In both 2008 and 2015, whistleblowers filed real-name complaints against him, involving financial opacity, violations of monastic discipline, and alleged improper relations with women. These accusations mostly came from insiders, with detailed and credible information. Yet no investigations yielded results. Despite the persistent questions from the public, Shi Yongxin continued to climb the political ladder, serving as a member of the National Committee of the Chinese People’s Political Consultative Conference (CPPCC) and as Vice President of the Buddhist Association of China. He also enjoys vice-ministerial-level perks in lifestyle and medical care.

All of this points to one conclusion: Shi Yongxin is not merely a religious figure, but a “special-status individual” institutionally protected within the system. Especially in the international arena, Shi Yongxin has long held a diplomatic passport and frequently travels abroad to attend multilateral religious forums in places like Belgium, Abu Dhabi, and the Vatican. Many of these trips are coordinated by the so-called “Europe-Asia Center,” an organization that claims NGO status but in reality functions as part of China’s global image-building initiatives. These instances of “religious diplomacy” often blur the line between faith and national duty, essentially extending the political apparatus.

In sensitive contexts—such as his visits to the Vatican—netizens have questioned whether Shi Yongxin overstepped in engaging with foreign religious figures. Yet this, too, is part of the CCP’s plan. Since China and the Vatican have no formal diplomatic ties, the government cannot dispatch official envoys openly. Shi’s role fills that vacuum—he is a monk, yes, but also a quasi-official emissary.

He embodies a very typical “hybrid identity” within the Chinese system: religious leader, cultural icon, and government spokesperson rolled into one. And behind him, the Shaolin Temple has long ceased to be a pure religious sanctuary; it is now a multi-industry enterprise, a media spectacle, and a hub for political and business interests.

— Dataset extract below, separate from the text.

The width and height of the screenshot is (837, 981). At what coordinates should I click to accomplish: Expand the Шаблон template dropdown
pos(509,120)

However, under this “temple-court-market” trinity model, the elder monks who once upheld traditional spiritual discipline—and who dared to speak the truth—have been gradually sidelined. Some have retreated into seclusion, others have been expelled from the temple, and many have been silenced. The entire Buddhist structure, wrapped in layers of power dynamics, now resembles an elaborate “temple property management system” rather than a spiritual sanctuary.

Conclusion

Shi Yongxin is not an isolated case. He is simply one figure caught in the spotlight at the intersection of religion and power in today’s China. The controversies surrounding him reflect the broader reality: the instrumentalization of faith, the hollowing out of accountability, and the political redefinition of monastic roles under the current regime.

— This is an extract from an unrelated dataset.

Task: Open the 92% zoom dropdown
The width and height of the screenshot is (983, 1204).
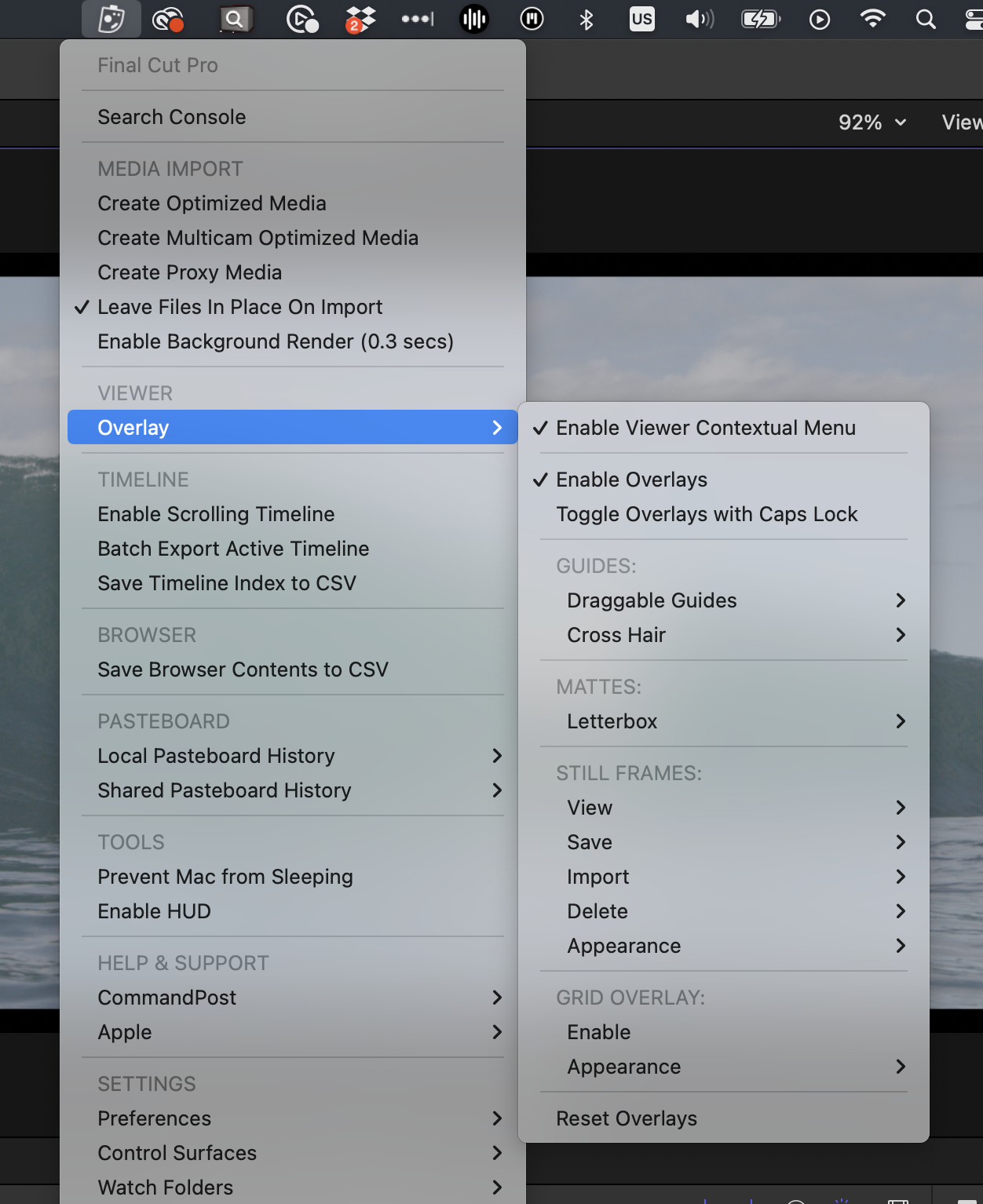Action: 872,122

When an abbot is no longer asked, “Do you observe the precepts?” but instead judged by whether he “looks appropriate on camera, can handle public relations, and fits the Party’s image,” we must ask: If even faith can be manipulated, what in this land is beyond the reach of state control?